Re: What Happens When An Arms Dealer Publishes Your Video Game?

avcrypt

> Beach says it's a "shame" that people can't "separate their opinions about Palmer from what we're trying to do here at ModRetro."

It benefits Palmer, so no, I can't separate it.

What's the biggest shame to me is how the whole conversation is so unbelievably toxic to the point where I've even gotten borderline death threats for mentioning I didn't like Lucky Palmer. I have a small following out there, and for whatever reason, when I'm asked about it directly or indirectly, I make the most dry statement about why I won't buy one, and then get a handful of people "colorfully" wishing me a less-than-great-day.

Should you care where your luxuries come from? I think you should. If Lucky doesn't bother you then that's fine. You do you. I'll do me. It gets harder when it's something you need, but nobody needs this, so if you do have a moment, look up who's involved with the treats in your life.

Re: Developing Homebrew Games For Sega Saturn Just Got A Lot Easier

avcrypt

Great! I'd heard murmurs of this but not more than a rumor.

Looking forward to what other high profile people in the scene like XL2 think as well.

Edit:
Also this bit: "A custom CRAM manager allows for easier management of 16, 64, 128 and 256 color palettes." is pretty awesome. CRAM palettes are just tedious to work with.

Re: Bleem, The Company That Took On Sony And Won, Is Crowdfunding For "The Ultimate Retro Platform"

avcrypt

If Randy Linden was involved, I'd be super interested in this. The guy is awesome in both being a pretty cool person, but mainly how incredibly clever he is.

(For those not in the know: Linden created Bleem, but also wrote the Amiga port of Dragon's Lair, and the SNES port of DOOM.)

...but he's not. So if I take away the Bleem name, this is just any other sad retro revival Kickstarter. Bleem, to me, can't exist without Randy.

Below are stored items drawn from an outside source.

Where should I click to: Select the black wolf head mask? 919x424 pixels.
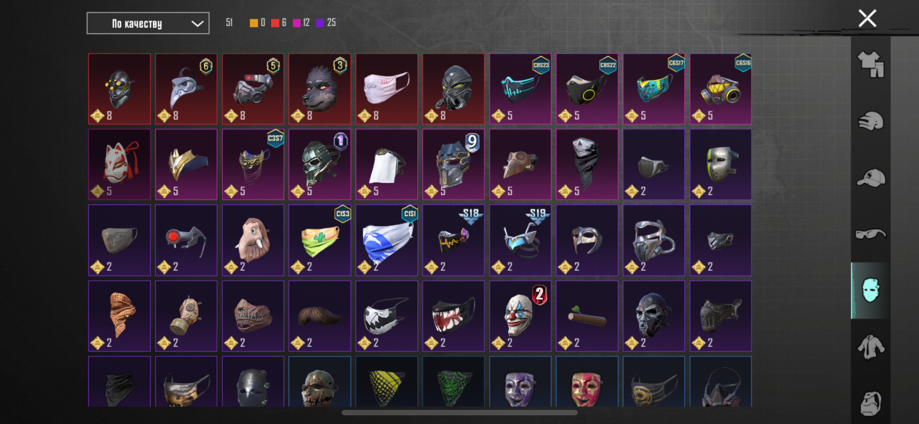tap(320, 89)
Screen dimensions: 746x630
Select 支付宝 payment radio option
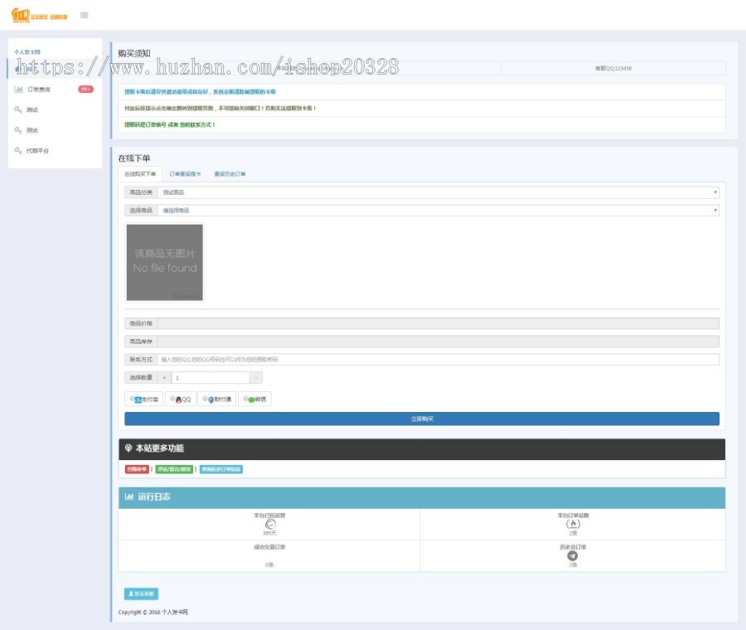pyautogui.click(x=133, y=399)
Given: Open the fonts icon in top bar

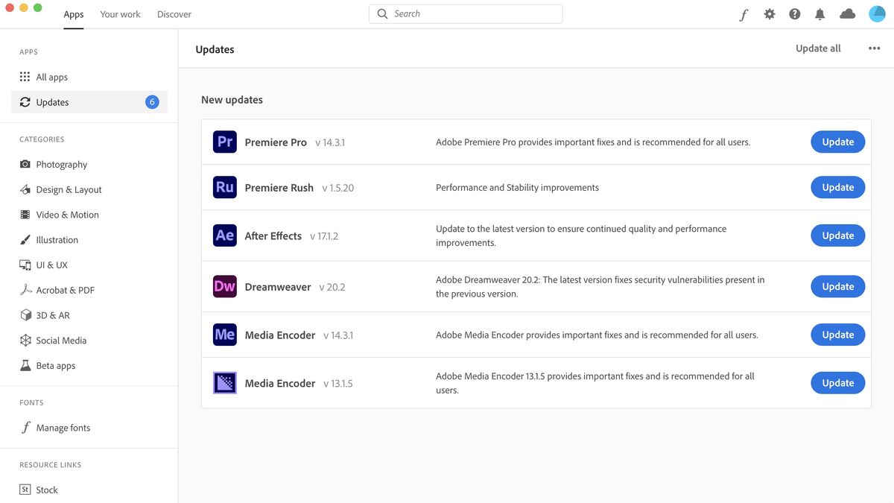Looking at the screenshot, I should [x=744, y=14].

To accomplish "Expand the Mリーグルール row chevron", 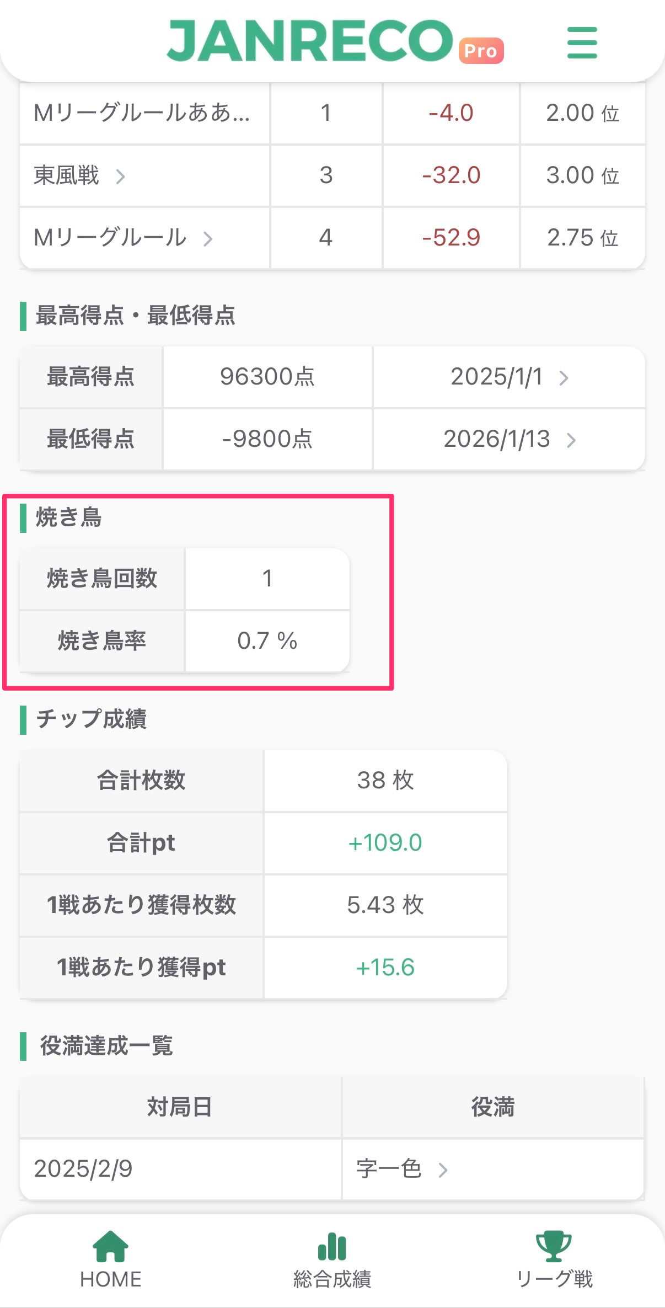I will point(208,239).
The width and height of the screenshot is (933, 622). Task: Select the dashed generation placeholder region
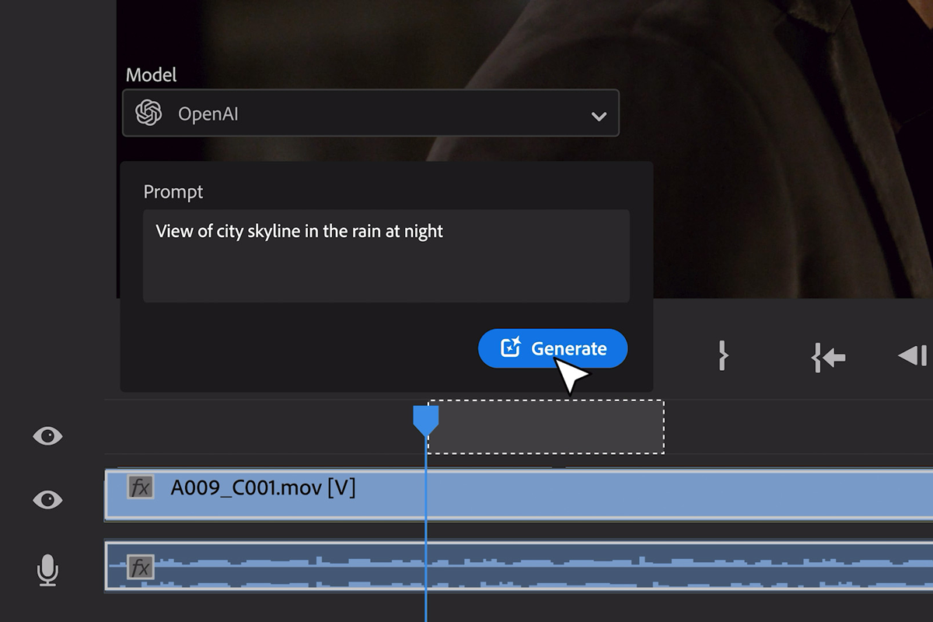pyautogui.click(x=547, y=427)

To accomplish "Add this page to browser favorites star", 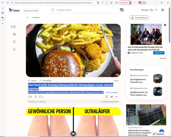I will click(106, 3).
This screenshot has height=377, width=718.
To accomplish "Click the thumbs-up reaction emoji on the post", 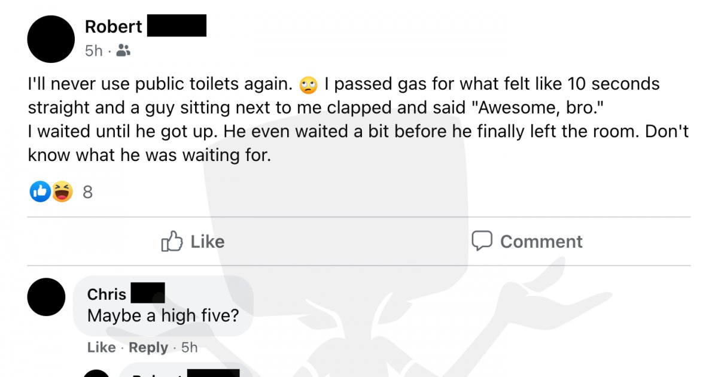I will point(39,191).
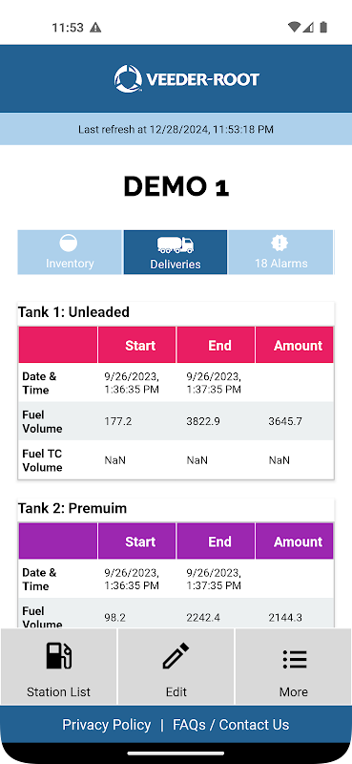Switch to the 18 Alarms tab
This screenshot has width=352, height=764.
(280, 252)
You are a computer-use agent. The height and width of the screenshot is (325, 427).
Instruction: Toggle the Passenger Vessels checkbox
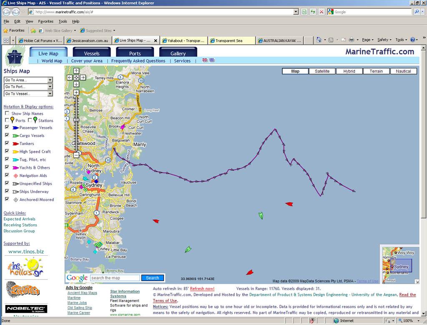(7, 127)
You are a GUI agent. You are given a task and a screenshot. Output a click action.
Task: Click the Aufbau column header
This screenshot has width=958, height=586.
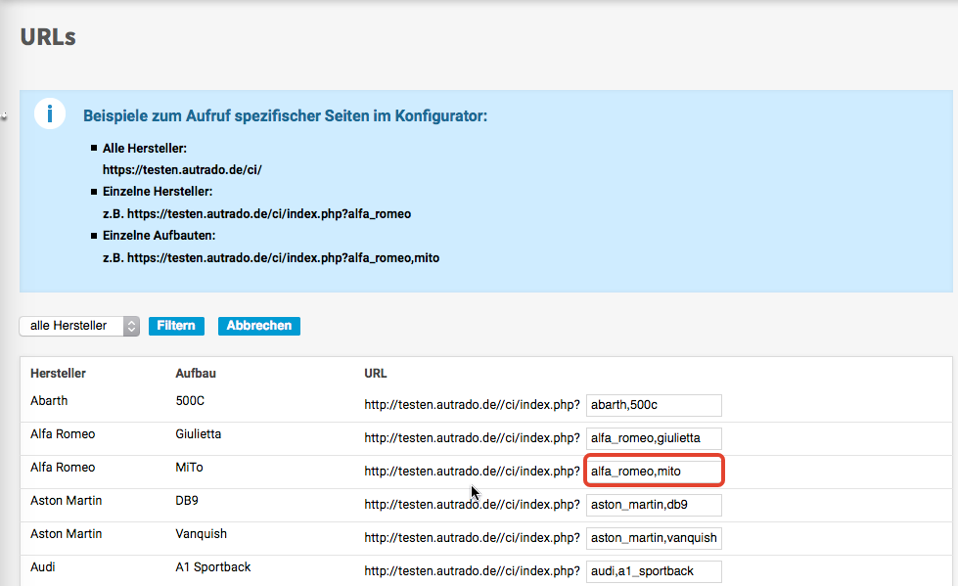[x=195, y=374]
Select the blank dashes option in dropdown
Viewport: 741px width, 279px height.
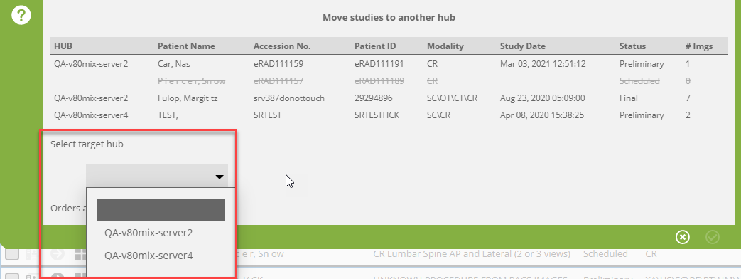tap(161, 210)
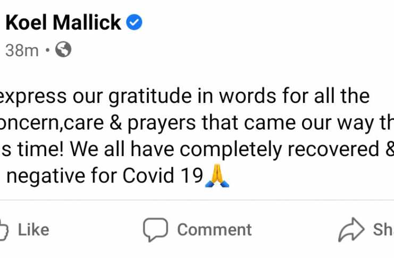Click the dot separator after 38m
The height and width of the screenshot is (258, 394).
click(x=47, y=50)
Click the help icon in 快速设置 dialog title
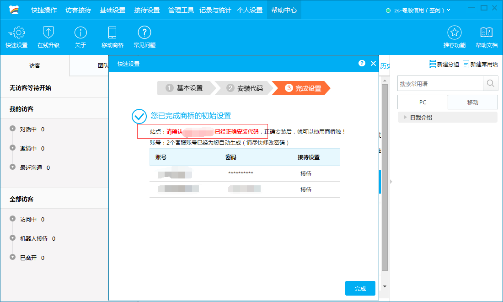 (x=362, y=64)
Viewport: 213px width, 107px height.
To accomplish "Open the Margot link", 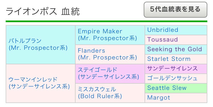I will click(x=158, y=98).
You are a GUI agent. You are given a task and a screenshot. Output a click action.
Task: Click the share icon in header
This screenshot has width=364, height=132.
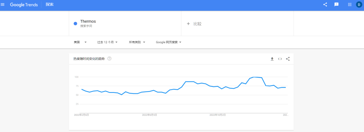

Re: Attacking Retro Modders Is Not Cool, And It Needs To Stop

avcrypt

I remember being in a hardware mod discord when someone asked a question, got a community answer a day ish later, and was followed by some other person going on a long tirade on how the creator didn't care and that the clones were going to finally put them out of business.

Just entirely antisocial, uncalled for behavior. I don't know what provokes people to do this.

Re: AYANEO's "Small, Yet Mighty" Pocket ACE Breaks Cover

avcrypt

If they'd change the screen to OLED, I think this would be a solid, solid choice. For the price point it'll carry, I think that's a letdown for most consumers.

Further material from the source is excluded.